AWS CodePipeline - SAST¶
This document contains the process of integrating AccuKnox SAST with AWS codepipeline. By integrating AccuKnox SAST into the pipeline, you can identify and resolve security vulnerabilities proactively before they are even deployed.
Prerequisites¶
-
AWS Codepipeline access
-
AccuKnox UI access
-
SonarQube access
Step 1: Create the AccuKnox Token¶
The first step is to generate an AccuKnox token. For generating the AccuKnox token, open up the AccuKnox, Go to Settings > Tokens then click on the create button.
Give your token a name and click on the Generate button.
Once you have generated the the token, click on the copy button and take a note of it. It will be required to configured as a secret in the pipeline. Also copy the Tenant Id and take a note of it.
Copy this token, go to AWS secrets manager and create a secret with key AK_TOKEN
and paste the value. Create another secret with the key TENANT_ID
, and paste it's value.
Step 2: Create a label¶
In AccuKnox, labels are used for grouping similar types of assets together. For creating a label navigate to Settings > Labels and click on the create label button. Give your label a name and a filename prefix. Take a note of the label and click on the save button.

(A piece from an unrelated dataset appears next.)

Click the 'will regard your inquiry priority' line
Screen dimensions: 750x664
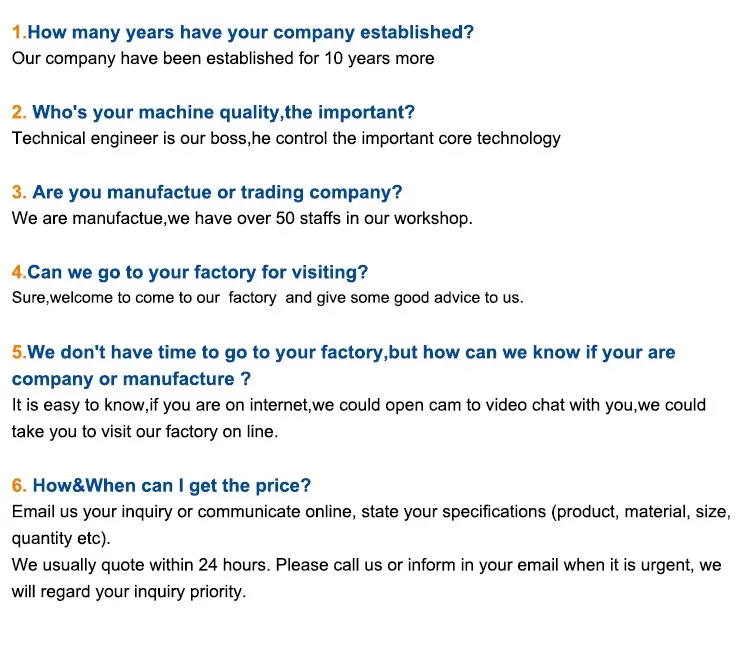pos(129,591)

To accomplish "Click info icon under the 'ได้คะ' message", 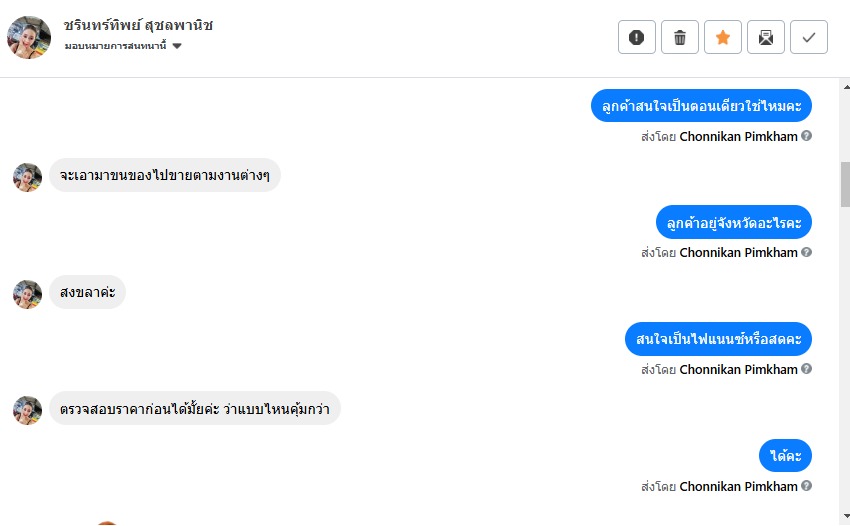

Step 3: Create SonarQube token¶
Create a SonarQube user with permissions to administer quality gates, quality profiles then generate an access token for that user. Go to AWS secretes manager and create a token with name SONAR_TOKEN
.
Step 4: Create the pipeline¶
Add this content to your buildspec file. Configure the variables SQ_URL
, PROJECT_KEY
, AccuKnox_URL
, TENANT_ID
and LABEL
.
version: 0.2
env:
variables:
SQ_URL: https://sq.accuknox.com
PROJECT_KEY: "aws-code-pipeline"
AccuKnox_URL: cspm.demo.accuknox.com
TENANT_ID: "167"
LABEL: "SAST"
GIT_DEPTH: "0"
secrets-manager:
AK_TOKEN: "AK_TOKEN:AK_TOKEN"
SONAR_TOKEN: "SONAR_TOKEN:SONAR_TOKEN"
phases:
post_build:
commands:
- |
docker run --rm \
-e SONAR_HOST_URL=$SQ_URL \
-e SONAR_TOKEN=$SONAR_TOKEN \
-v "$(pwd):/usr/src" \
sonarsource/sonar-scanner-cli
- |
docker run --rm \
-e SQ_URL=$SQ_URL \
-e SQ_AUTH_TOKEN=$SONAR_TOKEN \
-e REPORT_PATH=/app/data/ \
-e SQ_PROJECTS="$PROJECT_KEY" \
-v $PWD:/app/data/ \
accuknox/sastjob:latest
ls -la
- |
ls -la
for file in `ls -1 SQ-*.json`; do
curl --location --request POST "https://cspm.demo.accuknox.com/api/v1/artifact/?tenant_id=$TENANT_ID&label=$LABEL&data_type=SQ&save_to_s3=true" \
--header "Tenant-Id: $TENANT_ID" \
--header "Authorization: Bearer $AK_TOKEN" \
--form "file=@\"$file\""
done
- |
sleep 10
response=$(curl -s -u "$SONAR_TOKEN:" "$SQ_URL/api/qualitygates/project_status?projectKey=$PROJECT_KEY")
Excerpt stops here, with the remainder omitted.